For as much as Stevens believed in his teammates and the coaches around him, opening up possibilities to truly make a mark on the program’s history individually and as a team, the Nittany Lions’ most recent history has obviously lingered.

Boiling down his decision to wanting to finish what he started with the program upon initially taking a chance on Penn State as a heralded recruit out of Philadelphia’s Roman Catholic High, Stevens also noted his displeasure with the 2018-19 campaign.

“Last year, I'm leaving in the past,” said Stevens. “I feel like we should have done much better. I should have done much better individually.”

The facts back up the assertion.

Missing Mike Watkins for the first five games to a suspension while breaking in a pair of true freshman guards, the Nittany Lions got off to a 3-2 start with losses to DePaul and Bradley. Back-to-back losses to begin Big Ten play in December, then, left the team at 4-4, foreshadowing what was to come. Eventually running up an 0-10 start to conference play, Penn State bounced back to close with seven wins in its last 10 games of the regular season, but an early exit in the Big Ten Tournament prevented any possible postseason play.

Especially disappointing in the wake of the program’s NIT championship the year prior, Stevens has decided to turn his attention toward making right what so obviously went wrong a year ago.
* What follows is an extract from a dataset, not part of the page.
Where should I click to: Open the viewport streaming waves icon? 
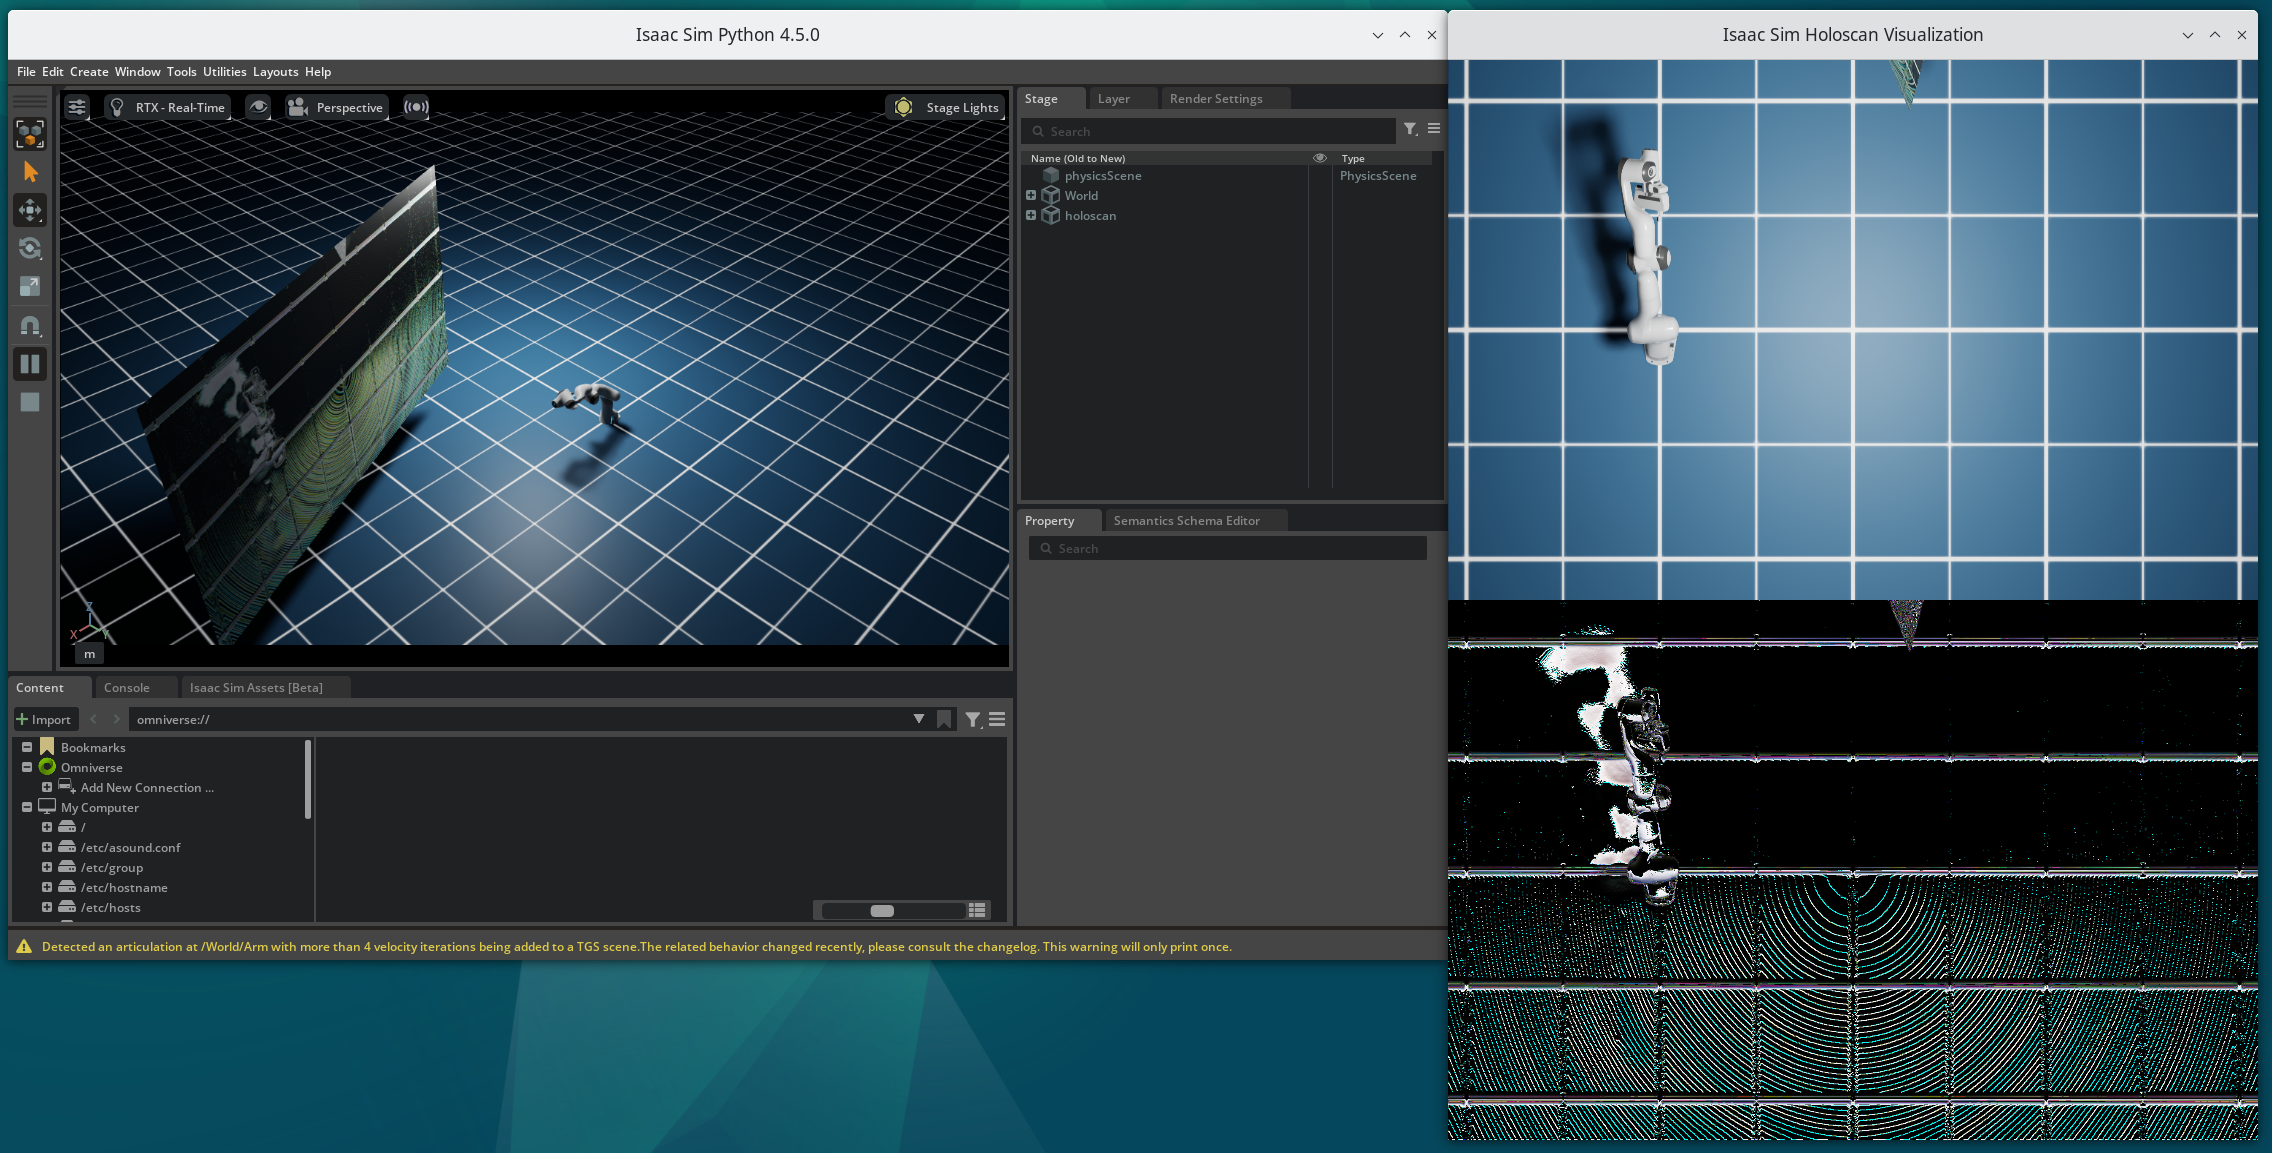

“I think we've all grown from last year,” said Stevens. “We put it in the past and we're just excited for the new opportunities we're going to have to face this upcoming year.

“If I didn't love this school, love my coaching staff, love my teammates, there was no chance that I would have come back to school. But I do. I have a strong belief in everybody in the Penn State men's basketball program. So what I said my freshman year coming into Penn State to shift the culture, it's something I want to stick by.”

Now, Stevens and the Nittany Lions will have that opportunity.

Turning his attention to the work ahead, set to return to campus to join his teammates for Penn State’s academic second summer session, Stevens plans to put the work in to finally see the much-coveted, elusive goal of an NCAA Tournament berth come to fruition.

“I'm just excited to get back to work. We talk about NCAA a lot in the preseason, and now it's just time to put our heads down and put the work in and just get there because we're capable,” he said. “We have every piece that we need.”